Alaska lost a champion and a colossal philanthropist when retired banker Ed Rasmuson died Tuesday at age 81.
Friends and leaders around the state remembered him as an unflashy guy who was fiercely dedicated to Alaska. Through the Rasmuson Foundation, which he chaired, he devoted himself to giving away the family wealth to support the University of Alaska, the Anchorage Museum, countless non-profits and individual Alaskans.
Rasmuson’s daughter, state Sen. Natasha von Imhof, has served on the foundation board since 2005, but she says she really learned her dad’s values around the campfire, at the family cabin in the Mat-Su. That’s where Rasmuson instilled in her the importance of philanthropy focused on building up Alaska.
“And it’s always long-term,” she recalled her father telling her. “You gotta think about, not just two years, not just two decades, but two generations.”
Rasmuson committed the family foundation to helping Alaskans meet basic needs for shelter, safety and education, and also to fostering arts and culture.
In a 2019 interview, he said the state needs a full range of educational opportunities, as he sought for himself when he left to study at Harvard College.
“I knew I was going to go into banking but I told my dad I didn’t want to just study economics,” he said. “I wanted to go into history and literature and music, which I did. And I never regretted it. I have more of a broad base to myself than just money and banking.”
Rasmuson was born in 1940, to Elmer and Lile Rasmuson. He was destined to join the family business — National Bank of Alaska — and he became chairman of the board. In 2000, he orchestrated the bank’s sale to Wells Fargo for $907 million.
The sale helped fuel the Rasmuson Foundation, which became the largest private philanthropy in Alaska. Since its founding in 1955, it has made charitable contributions totalling more than $475 million, according to the foundation.
Rasmuson was a political conservative who supported the 2018 election of Gov. Mike Dunleavy, but he regretted that support the next year, when Dunleavy proposed deep budget cuts, particularly to the University of Alaska.
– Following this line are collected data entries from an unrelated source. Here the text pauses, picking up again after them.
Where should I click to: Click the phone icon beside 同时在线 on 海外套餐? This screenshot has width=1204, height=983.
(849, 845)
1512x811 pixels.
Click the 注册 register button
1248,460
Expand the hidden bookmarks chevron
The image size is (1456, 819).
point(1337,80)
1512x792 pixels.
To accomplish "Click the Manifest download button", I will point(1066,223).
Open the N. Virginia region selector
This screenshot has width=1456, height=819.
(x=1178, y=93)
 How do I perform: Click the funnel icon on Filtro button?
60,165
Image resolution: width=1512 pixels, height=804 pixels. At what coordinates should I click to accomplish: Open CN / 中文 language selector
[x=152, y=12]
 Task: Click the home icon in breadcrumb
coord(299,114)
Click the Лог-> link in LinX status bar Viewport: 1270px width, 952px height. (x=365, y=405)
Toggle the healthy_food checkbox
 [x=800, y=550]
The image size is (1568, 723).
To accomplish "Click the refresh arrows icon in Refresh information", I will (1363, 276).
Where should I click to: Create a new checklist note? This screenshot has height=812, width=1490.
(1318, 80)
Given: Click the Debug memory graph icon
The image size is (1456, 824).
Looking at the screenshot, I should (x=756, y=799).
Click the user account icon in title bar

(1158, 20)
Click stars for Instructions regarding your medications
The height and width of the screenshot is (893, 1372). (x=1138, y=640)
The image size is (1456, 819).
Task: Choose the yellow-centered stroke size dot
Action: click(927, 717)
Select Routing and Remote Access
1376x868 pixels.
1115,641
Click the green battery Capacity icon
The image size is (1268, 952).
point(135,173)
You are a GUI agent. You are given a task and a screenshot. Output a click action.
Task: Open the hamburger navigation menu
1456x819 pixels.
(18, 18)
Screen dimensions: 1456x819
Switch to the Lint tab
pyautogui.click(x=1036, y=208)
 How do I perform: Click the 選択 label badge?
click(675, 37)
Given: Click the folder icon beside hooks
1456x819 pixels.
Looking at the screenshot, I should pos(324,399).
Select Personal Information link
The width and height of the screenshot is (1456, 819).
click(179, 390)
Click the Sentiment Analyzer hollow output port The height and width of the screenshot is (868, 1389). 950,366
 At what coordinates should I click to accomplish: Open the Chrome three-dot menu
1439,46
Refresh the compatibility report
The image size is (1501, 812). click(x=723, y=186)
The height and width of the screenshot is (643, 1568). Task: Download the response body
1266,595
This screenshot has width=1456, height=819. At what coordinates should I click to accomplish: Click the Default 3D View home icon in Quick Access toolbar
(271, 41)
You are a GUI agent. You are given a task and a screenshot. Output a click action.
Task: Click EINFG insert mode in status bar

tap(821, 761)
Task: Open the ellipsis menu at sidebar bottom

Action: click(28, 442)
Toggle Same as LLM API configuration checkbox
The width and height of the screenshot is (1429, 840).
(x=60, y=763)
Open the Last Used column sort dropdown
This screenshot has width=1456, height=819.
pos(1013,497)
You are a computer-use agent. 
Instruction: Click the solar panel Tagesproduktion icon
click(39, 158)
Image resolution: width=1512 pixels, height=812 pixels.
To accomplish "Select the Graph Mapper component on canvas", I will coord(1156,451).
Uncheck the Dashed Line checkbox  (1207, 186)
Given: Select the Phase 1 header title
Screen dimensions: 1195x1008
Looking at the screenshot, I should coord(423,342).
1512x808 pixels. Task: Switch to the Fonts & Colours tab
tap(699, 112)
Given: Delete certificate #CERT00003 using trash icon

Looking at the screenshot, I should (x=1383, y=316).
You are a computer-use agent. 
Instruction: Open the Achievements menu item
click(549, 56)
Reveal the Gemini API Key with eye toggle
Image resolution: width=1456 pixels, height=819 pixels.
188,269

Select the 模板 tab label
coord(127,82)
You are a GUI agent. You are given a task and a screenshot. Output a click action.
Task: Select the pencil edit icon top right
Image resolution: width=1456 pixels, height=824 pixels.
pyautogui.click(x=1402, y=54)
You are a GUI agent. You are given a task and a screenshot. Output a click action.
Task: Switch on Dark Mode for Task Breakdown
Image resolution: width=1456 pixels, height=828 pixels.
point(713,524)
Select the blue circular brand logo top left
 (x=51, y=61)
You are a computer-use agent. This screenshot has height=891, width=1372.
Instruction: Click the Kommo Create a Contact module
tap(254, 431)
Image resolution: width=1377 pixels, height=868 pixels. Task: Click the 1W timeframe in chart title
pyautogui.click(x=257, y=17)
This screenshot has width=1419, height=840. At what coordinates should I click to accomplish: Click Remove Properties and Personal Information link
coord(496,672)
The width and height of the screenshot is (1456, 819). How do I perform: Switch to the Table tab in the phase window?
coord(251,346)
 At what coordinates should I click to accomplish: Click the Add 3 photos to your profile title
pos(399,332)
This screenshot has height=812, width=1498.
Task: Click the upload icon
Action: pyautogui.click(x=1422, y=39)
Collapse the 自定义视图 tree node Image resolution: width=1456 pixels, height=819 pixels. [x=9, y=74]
At the time, Rasmuson said the foundation was distributing more than half a million dollars a week, investing in projects across Alaska.
“We’re basically very committed to our state and I don’t like to see it torn down,” he told Alaska Public Media’s Casey Grove in 2019. “My father used to say, ‘You can’t build a state with a hatchet.’ And that’s what we’re doing. We’re building it with a hatchet right now, and that’s wrong. Absolutely wrong.”
Dr. Tom Nighswander lived next door to Rasmuson in East Anchorage for nearly 30 years, when they were both raising children. Nighswander said they were daily running partners.
“When you run with a guy every morning for 26 years, you kind of know what they even dream about,” Nighswander said. “So we are actually quite close.”
Their friendship flourished despite the political chasm between them — Nighswander on the left, and Rasmuson on the right. Nighswander says they were both content to respect their differences.
Rasmuson, who was awarded a medal from the pope last year, was an active member of Anchorage First Presbyterian Church.
“He said grace with every meal and read the Bible every day,” Nighswander said. “And I think some of his orientation, and his ethic, is really a lot from the New Testament.”
One of Rasmuson’s causes was the Anchorage Museum, which owes a lot of its footprint to the Rasmuson Foundation.
“He didn’t want us to lose our own culture and history,” said Museum Director Julie Decker. He believed “that those shouldn’t be exported outside the state, that we had to figure out ways to hold on to, not just objects, but our own story, our own narratives. That those were ours to hold.”
Decker thinks she probably owes her career to him, because when she was 19 she wrote Rasmuson a letter. She knew him as a banker who supported the museum.
“I wrote, I’m sure, a very naive note saying, ‘I’m a college student interested in museum studies and art and would like to do an internship in my hometown,’” she recalled.
She never got a reply letter. Rasmuson answered in banker style: He sent a check so that the Anchorage Museum could hire her as an intern.
“I think it transformed my life,” Decker said. “I don’t think that’s an exaggeration.”
Outside of the foundation, Ed and his wife, Cathy, were generous in less visible ways. Nighswander said they’ve quietly provided help to non-profits and families in need.
Rasmuson died at home of brain cancer after a year of treatment.
“It was a very peaceful passing,” Von Imhof said. “My mom, my husband and I were all holding his hands and we just watched him fade away.”